Exercise data:
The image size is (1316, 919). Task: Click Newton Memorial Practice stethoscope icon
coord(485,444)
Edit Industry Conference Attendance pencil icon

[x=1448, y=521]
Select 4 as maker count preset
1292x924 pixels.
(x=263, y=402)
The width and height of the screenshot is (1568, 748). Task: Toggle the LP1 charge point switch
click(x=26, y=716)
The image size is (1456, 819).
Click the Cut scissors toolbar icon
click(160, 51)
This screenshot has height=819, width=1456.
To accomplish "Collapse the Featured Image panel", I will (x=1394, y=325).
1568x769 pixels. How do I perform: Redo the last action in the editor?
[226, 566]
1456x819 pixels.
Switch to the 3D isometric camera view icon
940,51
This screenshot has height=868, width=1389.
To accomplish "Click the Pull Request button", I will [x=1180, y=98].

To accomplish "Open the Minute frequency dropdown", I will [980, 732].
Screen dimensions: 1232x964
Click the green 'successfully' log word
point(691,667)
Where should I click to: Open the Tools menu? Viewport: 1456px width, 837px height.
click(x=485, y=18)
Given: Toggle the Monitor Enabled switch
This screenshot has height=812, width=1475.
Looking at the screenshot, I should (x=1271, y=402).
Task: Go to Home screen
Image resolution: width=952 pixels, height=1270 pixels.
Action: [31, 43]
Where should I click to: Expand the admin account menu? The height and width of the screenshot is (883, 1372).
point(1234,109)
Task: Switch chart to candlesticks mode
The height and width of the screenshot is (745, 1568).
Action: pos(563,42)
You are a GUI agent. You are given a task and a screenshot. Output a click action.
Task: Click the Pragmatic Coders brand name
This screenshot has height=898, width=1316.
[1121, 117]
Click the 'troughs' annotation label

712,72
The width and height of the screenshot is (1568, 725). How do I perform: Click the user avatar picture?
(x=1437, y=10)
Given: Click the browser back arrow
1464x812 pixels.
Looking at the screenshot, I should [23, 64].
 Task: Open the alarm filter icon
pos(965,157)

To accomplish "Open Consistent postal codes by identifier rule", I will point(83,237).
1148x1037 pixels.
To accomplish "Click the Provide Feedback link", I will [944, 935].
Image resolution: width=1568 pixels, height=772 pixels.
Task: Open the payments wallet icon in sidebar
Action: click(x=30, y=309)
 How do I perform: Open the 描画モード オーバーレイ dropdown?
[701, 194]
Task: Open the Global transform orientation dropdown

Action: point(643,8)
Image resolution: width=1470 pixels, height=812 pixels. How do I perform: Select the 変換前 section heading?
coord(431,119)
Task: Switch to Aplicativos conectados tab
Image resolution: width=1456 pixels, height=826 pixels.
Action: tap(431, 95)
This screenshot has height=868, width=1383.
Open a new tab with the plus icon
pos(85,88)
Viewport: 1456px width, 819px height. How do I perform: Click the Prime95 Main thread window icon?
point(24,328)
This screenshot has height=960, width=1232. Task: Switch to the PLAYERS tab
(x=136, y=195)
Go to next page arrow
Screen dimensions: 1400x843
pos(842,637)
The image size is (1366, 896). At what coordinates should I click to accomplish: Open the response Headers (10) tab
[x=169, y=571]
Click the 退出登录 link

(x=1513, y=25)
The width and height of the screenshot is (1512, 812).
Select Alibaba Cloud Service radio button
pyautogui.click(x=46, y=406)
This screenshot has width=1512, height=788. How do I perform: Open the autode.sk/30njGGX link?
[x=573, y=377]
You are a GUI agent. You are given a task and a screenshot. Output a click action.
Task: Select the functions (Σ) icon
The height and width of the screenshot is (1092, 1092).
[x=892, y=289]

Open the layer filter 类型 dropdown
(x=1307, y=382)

Task goal:
Would you reproduce all of the data exactly, without a single alteration?

Your solution:
The image size is (1316, 919). Task: Click Newton Memorial Practice stethoscope icon
coord(485,444)
Edit Industry Conference Attendance pencil icon

[x=1448, y=521]
Select 4 as maker count preset
1292x924 pixels.
(x=263, y=402)
The width and height of the screenshot is (1568, 748). Task: Toggle the LP1 charge point switch
click(x=26, y=716)
The image size is (1456, 819).
Click the Cut scissors toolbar icon
click(160, 51)
This screenshot has height=819, width=1456.
To accomplish "Collapse the Featured Image panel", I will (x=1394, y=325).
1568x769 pixels. How do I perform: Redo the last action in the editor?
[226, 566]
1456x819 pixels.
Switch to the 3D isometric camera view icon
940,51
This screenshot has height=868, width=1389.
To accomplish "Click the Pull Request button", I will [x=1180, y=98].

To accomplish "Open the Minute frequency dropdown", I will [980, 732].
Screen dimensions: 1232x964
Click the green 'successfully' log word
point(691,667)
Where should I click to: Open the Tools menu? Viewport: 1456px width, 837px height.
click(x=485, y=18)
Given: Toggle the Monitor Enabled switch
This screenshot has height=812, width=1475.
Looking at the screenshot, I should (x=1271, y=402).
Task: Go to Home screen
Image resolution: width=952 pixels, height=1270 pixels.
Action: [31, 43]
Where should I click to: Expand the admin account menu? The height and width of the screenshot is (883, 1372).
point(1234,109)
Task: Switch chart to candlesticks mode
The height and width of the screenshot is (745, 1568).
Action: pos(563,42)
You are a GUI agent. You are given a task and a screenshot. Output a click action.
Task: Click the Pragmatic Coders brand name
This screenshot has height=898, width=1316.
[1121, 117]
Click the 'troughs' annotation label

712,72
The width and height of the screenshot is (1568, 725). How do I perform: Click the user avatar picture?
(x=1437, y=10)
Given: Click the browser back arrow
1464x812 pixels.
Looking at the screenshot, I should [23, 64].
 Task: Open the alarm filter icon
pos(965,157)

To accomplish "Open Consistent postal codes by identifier rule", I will point(83,237).
1148x1037 pixels.
To accomplish "Click the Provide Feedback link", I will [944, 935].
Image resolution: width=1568 pixels, height=772 pixels.
Task: Open the payments wallet icon in sidebar
Action: click(x=30, y=309)
 How do I perform: Open the 描画モード オーバーレイ dropdown?
[701, 194]
Task: Open the Global transform orientation dropdown

Action: point(643,8)
Image resolution: width=1470 pixels, height=812 pixels. How do I perform: Select the 変換前 section heading?
coord(431,119)
Task: Switch to Aplicativos conectados tab
Image resolution: width=1456 pixels, height=826 pixels.
Action: tap(431, 95)
This screenshot has height=868, width=1383.
Open a new tab with the plus icon
pos(85,88)
Viewport: 1456px width, 819px height. How do I perform: Click the Prime95 Main thread window icon?
point(24,328)
This screenshot has height=960, width=1232. Task: Switch to the PLAYERS tab
(x=136, y=195)
Go to next page arrow
Screen dimensions: 1400x843
pos(842,637)
The image size is (1366, 896). At what coordinates should I click to accomplish: Open the response Headers (10) tab
[x=169, y=571]
Click the 退出登录 link

(x=1513, y=25)
The width and height of the screenshot is (1512, 812).
Select Alibaba Cloud Service radio button
pyautogui.click(x=46, y=406)
This screenshot has width=1512, height=788. How do I perform: Open the autode.sk/30njGGX link?
[x=573, y=377]
You are a GUI agent. You are given a task and a screenshot. Output a click action.
Task: Select the functions (Σ) icon
The height and width of the screenshot is (1092, 1092).
[x=892, y=289]

Open the layer filter 类型 dropdown
(x=1307, y=382)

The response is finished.